’Maharashtra is the hub of quality medicines’
Describe the pharma sector in Maharashtra.
Drugs and Cosmetics Act,1940, The Drugs and Magic Remedies (objectionable advertisements) Act, 1954 and Drugs Price Control Order are the main statures which go in a long way to supply quality medicines and cosmetics as per the requirements of the patients. Patients should not get spurious medicines and of course the same thing is applicable to cosmetics also. These are the main things for which FDA functions. FDA also functions as a regulator for manufacture, distribution and sale of medicines and cosmetics. When it comes to the manufacture of medicines, Maharashtra is the major contributor. Earlier, we used to contribute about 70-75 per cent of the total medicines manufactured in the country. Now it has come down to 24-25 per cent. But the main strength of Maharashtra is that we are very quality conscious. We make the manufacturers follow the Schedule M which is the SOP for GMP to bring out quality product. We need to be quality conscious while supplying medicines in the country and to get international attention. We collect around 6000-7000 drug samples annually from the market in the state, out of which around seven per cent are found not to be of standard quality . If you further analyse this, 14 per cent of these are manufactured outside the state and only three per cent are manufactured in the state. Quality aspect is much better in Maharashtra compared to other states in the country.
Maharashtra also contributes in a bigger way in the export of the medicines. You will find that US FDA approved plants in the country are more in Maharashtra than any other state. Maharashtra is the hub of quality medicines. We further want to expand our base. As the incentives given by other states are taken away, we believe that pharma companies would again migrate to Maharashtra. We have a good climate, availability of water and electricity and most importantantly quality manpower.
Was the tax incentives the only reason for which pharma companies were migrating towards other states?
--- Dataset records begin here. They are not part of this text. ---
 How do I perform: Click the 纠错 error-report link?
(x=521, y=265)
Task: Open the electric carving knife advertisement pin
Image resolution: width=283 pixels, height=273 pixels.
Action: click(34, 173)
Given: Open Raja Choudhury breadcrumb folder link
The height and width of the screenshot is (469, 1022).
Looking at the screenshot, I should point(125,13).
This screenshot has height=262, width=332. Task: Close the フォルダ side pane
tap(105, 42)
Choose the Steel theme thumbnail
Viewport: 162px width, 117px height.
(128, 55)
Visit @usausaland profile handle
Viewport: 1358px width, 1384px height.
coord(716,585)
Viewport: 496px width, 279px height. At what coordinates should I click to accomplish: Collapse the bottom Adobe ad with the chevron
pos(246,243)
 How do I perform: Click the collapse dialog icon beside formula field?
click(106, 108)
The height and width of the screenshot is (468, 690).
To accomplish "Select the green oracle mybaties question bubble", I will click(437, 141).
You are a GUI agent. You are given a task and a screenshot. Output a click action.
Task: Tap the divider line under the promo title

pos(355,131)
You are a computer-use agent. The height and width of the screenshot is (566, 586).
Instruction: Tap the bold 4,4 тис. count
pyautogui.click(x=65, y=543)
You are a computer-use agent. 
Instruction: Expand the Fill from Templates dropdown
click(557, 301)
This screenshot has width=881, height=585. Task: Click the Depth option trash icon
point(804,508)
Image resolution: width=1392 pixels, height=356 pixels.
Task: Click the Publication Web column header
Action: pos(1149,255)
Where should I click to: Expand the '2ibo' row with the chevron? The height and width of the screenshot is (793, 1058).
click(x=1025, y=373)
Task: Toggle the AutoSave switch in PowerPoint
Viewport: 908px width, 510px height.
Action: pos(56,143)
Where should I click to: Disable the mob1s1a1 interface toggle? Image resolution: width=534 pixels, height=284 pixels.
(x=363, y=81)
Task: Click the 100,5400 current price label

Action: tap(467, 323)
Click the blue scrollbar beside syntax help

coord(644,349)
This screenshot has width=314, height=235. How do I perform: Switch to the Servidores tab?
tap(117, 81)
Yes, it was. Now, as incentives are over, pharma companies will again look at the places where there is more peace and industry-friendly environment. In Maharashtra, quality aspects are also looked into, the state is known for it.
What are the unique challenges associated with FDA Maharashtra that other state FDAs may not have to face?
The pharma sector in Maharashtra continues to remain the most productive and quality conscious in the country. For us, challenge is to regain the position where we had 74-75 per cent manufacturing base in the state. We are trying to promote the industry in collaboration with MIDC and other departments.
Now-a-days it is very often said that Maharashtra is losing or has already lost its leadership position in the pharma sector. How true is that?
Those who claim so are perhaps ill-informed. There is no data to show that this is happening. In fact, maximum number of WHO-GMP certifications are going from Maharashtra. US FDA approved plants are more in Maharashtra. There are MHRA approved plants in the state. So the statistics show that Maharashtra still has a grip over the pharma industry. Maharashtra hosts 10 per cent of country’s population. Geographically also we are just 10 per cent of the country. Despite this we manufacture about 24 per cent of country’s pharma output.
Clinical trial industry is moving out of India. What is your view on this?
This is a wrong perception. In fact, clinical trial is not a state subject. If you read information available on the Internet, developed countries are losing out on clinical trials. These trial operators are going to countries like Brazil, China, Argentina and India. So, the clinical trials are moving towards other economies from the economies of developed countries.
What is your take on Indian pharma companies receiving US FDA warning letters?
US FDA’s main thrust is on the Quality By Design (QBD) and our main thrust is also on the same. So not just US FDA is quality conscious but we are too. So, wherever there is violation of norms we take actions. If you see the case of Johnson and Johnson where they flouted manufacturing process in a simple product like baby powder, we cancelled their license. So, we are as stringent as US FDA. We don’t differentiate between local companies and MNCs.
The fight between pharmacists and FDA was widely publicised. Are the rules very stringent or have pharmacists taken them lightly?
These rules are meant for the betterment of patients. Patients should get the services that are described in different acts. A lot of research goes into framing any act. Drugs are concentrated chemicals and cannot be sold like chocolates. Rules are there and I am just implementing them. This is how I work during my every posting. I have stressed on the presence of pharmacist in the shop, sale of medicines only with bill and no sale of prescription drugs without doctor’s prescription. All these factors are important from patient’s perspective. I found that about 34 per cent shops were operating without pharmacists. In the absence of a proper bill, counterfeit medicines would find easy access to the patient. Moreover, without bill it is difficult to recall the drug and also it cannot be determined whether drug price control order is being followed or not. Laws that were on holiday for many years, I am just implementing them. Pharmacists should comply with the law or go out of the business. Associations are not fighting with me, they are fighting with drug price control order. They are pressurising manufacturers to appoint a particular dealer or distributor, or else they threaten to boycott their products. These are backstage things which never come into the picture.